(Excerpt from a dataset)

■ ■ ■ ■ ■ ■ ■

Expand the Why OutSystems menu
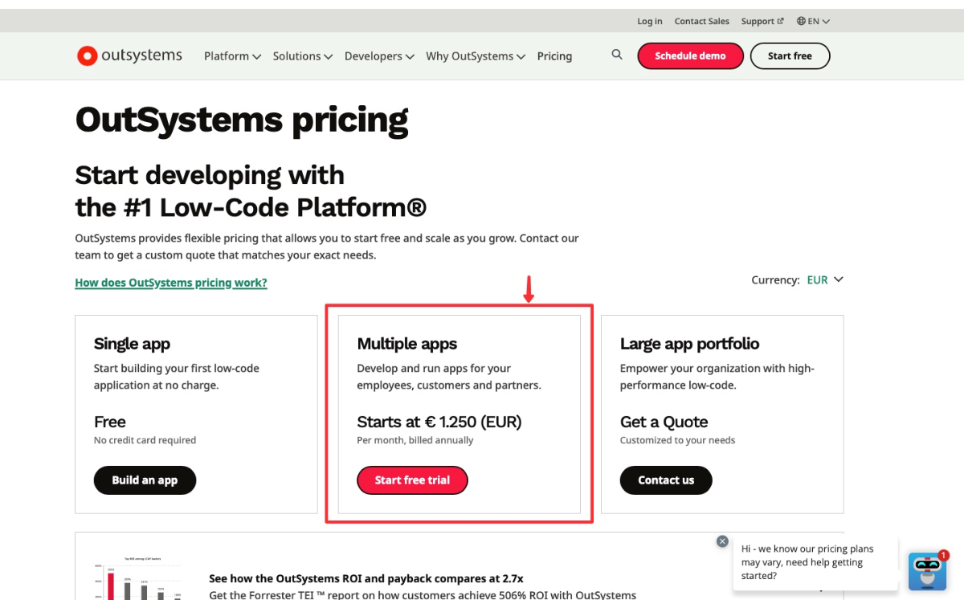The height and width of the screenshot is (600, 964). point(476,56)
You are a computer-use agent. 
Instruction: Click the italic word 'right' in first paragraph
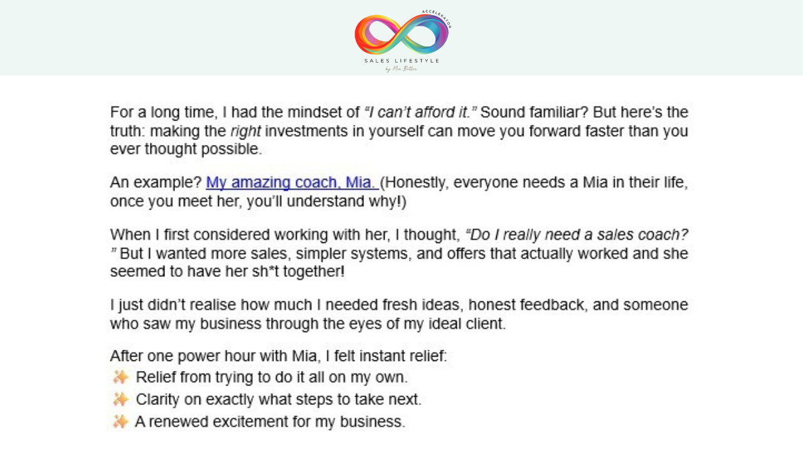click(x=245, y=131)
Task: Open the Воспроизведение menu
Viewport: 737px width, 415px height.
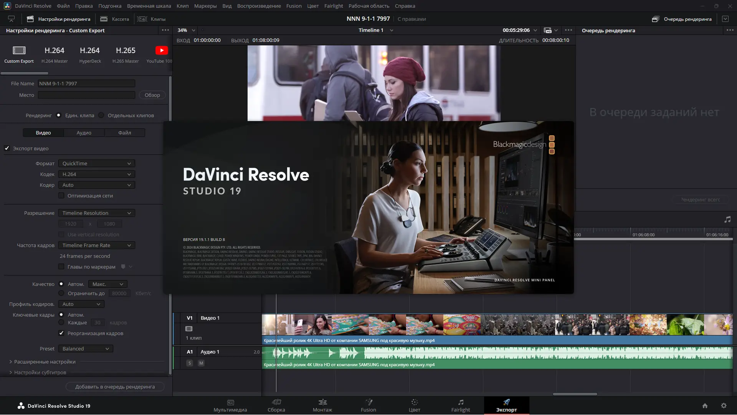Action: click(259, 6)
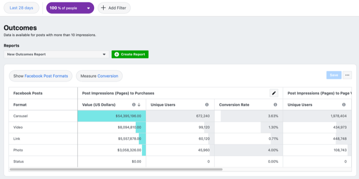Image resolution: width=359 pixels, height=179 pixels.
Task: Click the Carousel value bar $54,395,196.00
Action: coord(112,116)

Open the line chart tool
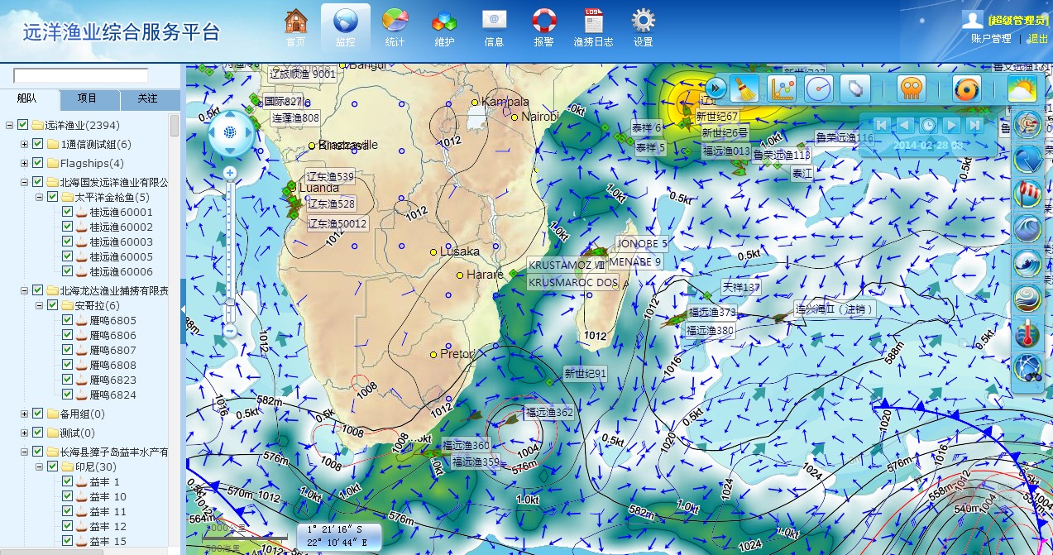coord(782,89)
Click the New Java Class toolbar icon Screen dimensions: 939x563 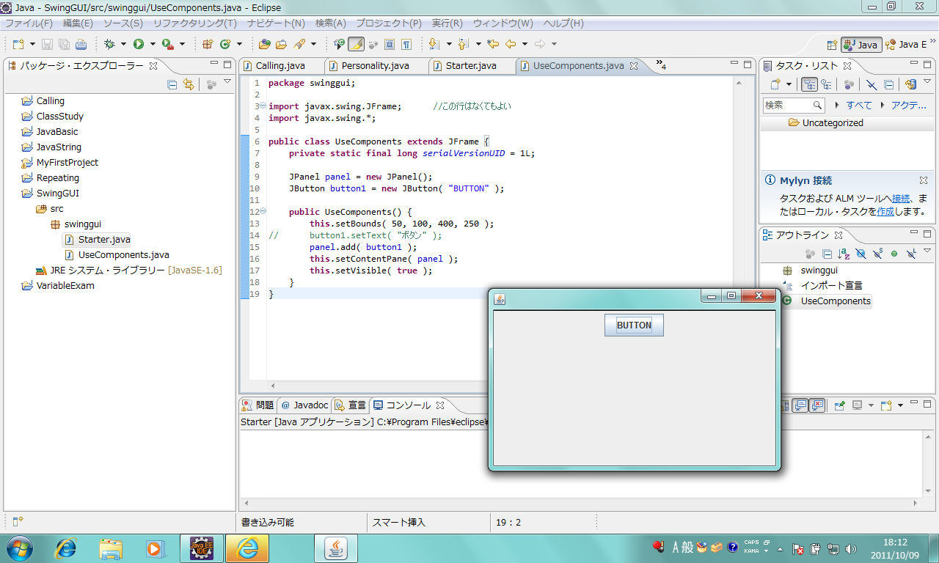225,44
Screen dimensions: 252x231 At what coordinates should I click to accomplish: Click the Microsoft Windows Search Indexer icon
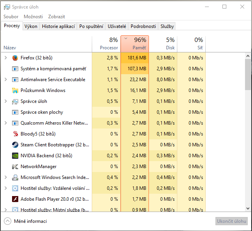[x=15, y=177]
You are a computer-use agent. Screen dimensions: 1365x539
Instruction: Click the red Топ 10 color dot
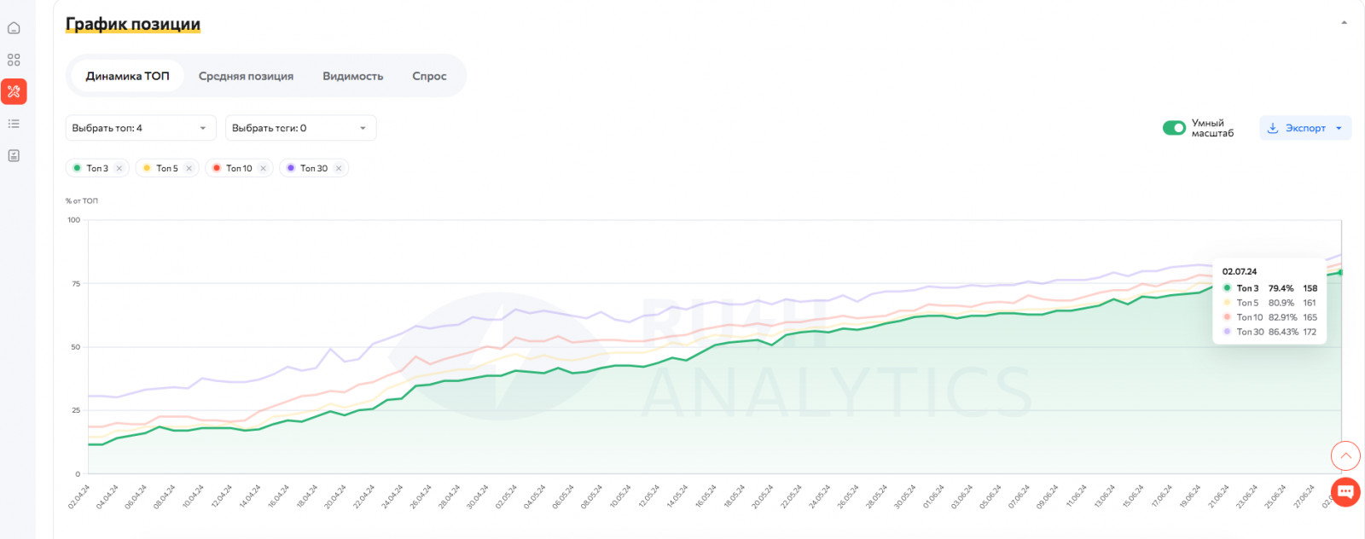click(217, 168)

■ ■ ■ ■ ■ ■ ■

### Prompt
Convert the entries, starting at the line containing "You are a computer-use agent. Screen" and ending at the end of the entries, into a two-column CSV with the headers instruction and response and one row per entry. Put each entry's text and its answer in one quoted field each, replace line breaks with spaces, and leave the pictures out.

### Result of the task
instruction,response
"You are a computer-use agent. Screen dimensions: 1365x539 Instruction: Click the red Топ 10 color dot","click(217, 168)"